The teams of the president of Brazil, Jair Bolsonaro, and the elected president Luiz Inácio Lula da Silva began the transition of government this Thursday after the victory at the polls of the progressive leader and three days of street protests promoted by the extreme right.
“The transition has already begun,” said the vice president-elect, Geraldo Alckmin, in charge of coordinating the transition process with the Bolsonaro government, who implicitly admitted his defeat last Tuesday, after two days of silence, and assured that he will comply with the Constitution. .
Alckmin traveled to Brasilia, where he held a first meeting today at the Planalto Presidential Palace with the Minister of the Presidency, Ciro Nogueira, who is responsible for the transition process in the Government.
The elected vice president has considered the first contact as “quite useful” and “very objective” and has clarified that the transition work will take shape from next Monday. “The transition will be installed with the objectives of transparency, planning and continuity of services provided to the population,” Alckmin assured at a press conference in Brasilia.
Alckmin was accompanied by the president of the Workers’ Party (PT), Gleisi Hoffmann, and by the coordinator of Lula’s government program, former minister Aloizio Mercadante, who will visit this Friday the facility designated as the center of operations in the transfer process of information.
The legislation grants the elected president the right to form a transition team, with 50 positions at his disposal, to have access to public administration data and prepare the first government measures.
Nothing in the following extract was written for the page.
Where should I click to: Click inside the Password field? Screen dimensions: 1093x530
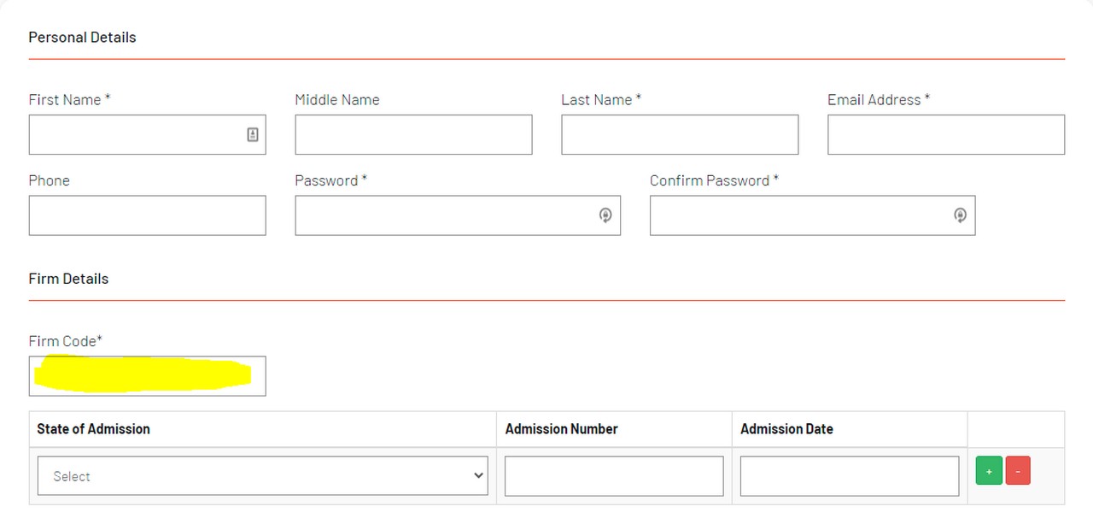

The transition was authorized by President Jair Bolsonaro after veiledly admitting the victory of Lula, who already governed Brazil between 2003 and 2010.
In his first statement after the elections, made 45 hours after the result, the leader of the Brazilian extreme right did not acknowledge his defeat or sing victory, nor did he make the democratic gesture of congratulating the progressive leader, but he committed himself to the Constitution.
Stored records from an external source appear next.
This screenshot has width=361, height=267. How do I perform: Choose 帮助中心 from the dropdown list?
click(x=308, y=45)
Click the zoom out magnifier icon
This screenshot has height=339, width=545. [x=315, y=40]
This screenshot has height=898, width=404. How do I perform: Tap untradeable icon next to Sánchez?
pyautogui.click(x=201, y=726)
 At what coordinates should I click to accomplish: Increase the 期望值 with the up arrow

Negotiations for the transition have begun after three days of protests by far-right activists who support Bolsonaro, which included roadblocks by truckers and even massive demonstrations outside the barracks.
In both cases, the demonstrators called for a “military intervention” which, according to their protests, should prevent “communism” from taking power in Brazil, in a clear incitement to a coup ignored by the Armed Forces.